> _Work to be completed_: Type every record exactly as it appears.

────────

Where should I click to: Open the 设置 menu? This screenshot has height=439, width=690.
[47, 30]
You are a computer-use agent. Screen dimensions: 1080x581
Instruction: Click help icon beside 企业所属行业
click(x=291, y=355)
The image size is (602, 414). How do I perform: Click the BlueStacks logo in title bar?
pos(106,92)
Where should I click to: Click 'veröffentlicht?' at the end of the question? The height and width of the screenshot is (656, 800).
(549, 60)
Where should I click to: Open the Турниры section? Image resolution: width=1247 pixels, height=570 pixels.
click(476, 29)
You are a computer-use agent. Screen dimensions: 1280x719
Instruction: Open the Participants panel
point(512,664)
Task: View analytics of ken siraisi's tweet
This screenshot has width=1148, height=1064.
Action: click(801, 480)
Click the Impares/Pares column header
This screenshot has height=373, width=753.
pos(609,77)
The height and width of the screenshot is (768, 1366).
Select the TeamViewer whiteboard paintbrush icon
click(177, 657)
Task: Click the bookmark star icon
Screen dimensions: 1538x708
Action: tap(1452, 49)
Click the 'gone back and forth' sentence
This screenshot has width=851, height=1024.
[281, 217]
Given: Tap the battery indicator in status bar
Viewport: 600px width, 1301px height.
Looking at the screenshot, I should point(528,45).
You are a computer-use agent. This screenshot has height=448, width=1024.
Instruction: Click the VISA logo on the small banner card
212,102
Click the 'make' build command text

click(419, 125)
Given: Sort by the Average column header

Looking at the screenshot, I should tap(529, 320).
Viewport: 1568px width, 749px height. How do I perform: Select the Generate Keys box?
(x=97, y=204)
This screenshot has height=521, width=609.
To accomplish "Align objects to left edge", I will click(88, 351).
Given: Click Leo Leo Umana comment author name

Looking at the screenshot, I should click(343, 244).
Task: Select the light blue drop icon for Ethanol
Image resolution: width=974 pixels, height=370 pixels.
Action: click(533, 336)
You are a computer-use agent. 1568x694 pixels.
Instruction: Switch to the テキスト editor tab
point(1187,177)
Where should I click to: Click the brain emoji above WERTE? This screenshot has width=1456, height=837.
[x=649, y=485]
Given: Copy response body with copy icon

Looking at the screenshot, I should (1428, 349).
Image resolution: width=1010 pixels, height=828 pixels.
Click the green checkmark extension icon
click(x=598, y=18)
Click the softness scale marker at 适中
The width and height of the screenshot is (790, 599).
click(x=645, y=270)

────────

> _Reply_:
Where should I click to: Open the 设置 menu? This screenshot has height=439, width=690.
[47, 30]
You are a computer-use agent. Screen dimensions: 1080x581
Instruction: Click help icon beside 企业所属行业
click(x=291, y=355)
The image size is (602, 414). How do I perform: Click the BlueStacks logo in title bar?
pos(106,92)
Where should I click to: Click 'veröffentlicht?' at the end of the question? The height and width of the screenshot is (656, 800).
(549, 60)
Where should I click to: Open the Турниры section? Image resolution: width=1247 pixels, height=570 pixels.
click(476, 29)
You are a computer-use agent. Screen dimensions: 1280x719
Instruction: Open the Participants panel
point(512,664)
Task: View analytics of ken siraisi's tweet
This screenshot has width=1148, height=1064.
Action: click(801, 480)
Click the Impares/Pares column header
This screenshot has height=373, width=753.
pos(609,77)
The height and width of the screenshot is (768, 1366).
Select the TeamViewer whiteboard paintbrush icon
click(177, 657)
Task: Click the bookmark star icon
Screen dimensions: 1538x708
Action: tap(1452, 49)
Click the 'gone back and forth' sentence
This screenshot has width=851, height=1024.
[281, 217]
Given: Tap the battery indicator in status bar
Viewport: 600px width, 1301px height.
Looking at the screenshot, I should point(528,45).
You are a computer-use agent. This screenshot has height=448, width=1024.
Instruction: Click the VISA logo on the small banner card
212,102
Click the 'make' build command text

click(419, 125)
Given: Sort by the Average column header

Looking at the screenshot, I should tap(529, 320).
Viewport: 1568px width, 749px height. How do I perform: Select the Generate Keys box?
(x=97, y=204)
This screenshot has height=521, width=609.
To accomplish "Align objects to left edge", I will click(88, 351).
Given: Click Leo Leo Umana comment author name

Looking at the screenshot, I should click(343, 244).
Task: Select the light blue drop icon for Ethanol
Image resolution: width=974 pixels, height=370 pixels.
Action: click(533, 336)
You are a computer-use agent. 1568x694 pixels.
Instruction: Switch to the テキスト editor tab
point(1187,177)
Where should I click to: Click the brain emoji above WERTE? This screenshot has width=1456, height=837.
[x=649, y=485]
Given: Copy response body with copy icon

Looking at the screenshot, I should (1428, 349).
Image resolution: width=1010 pixels, height=828 pixels.
Click the green checkmark extension icon
click(x=598, y=18)
Click the softness scale marker at 适中
The width and height of the screenshot is (790, 599).
click(x=645, y=270)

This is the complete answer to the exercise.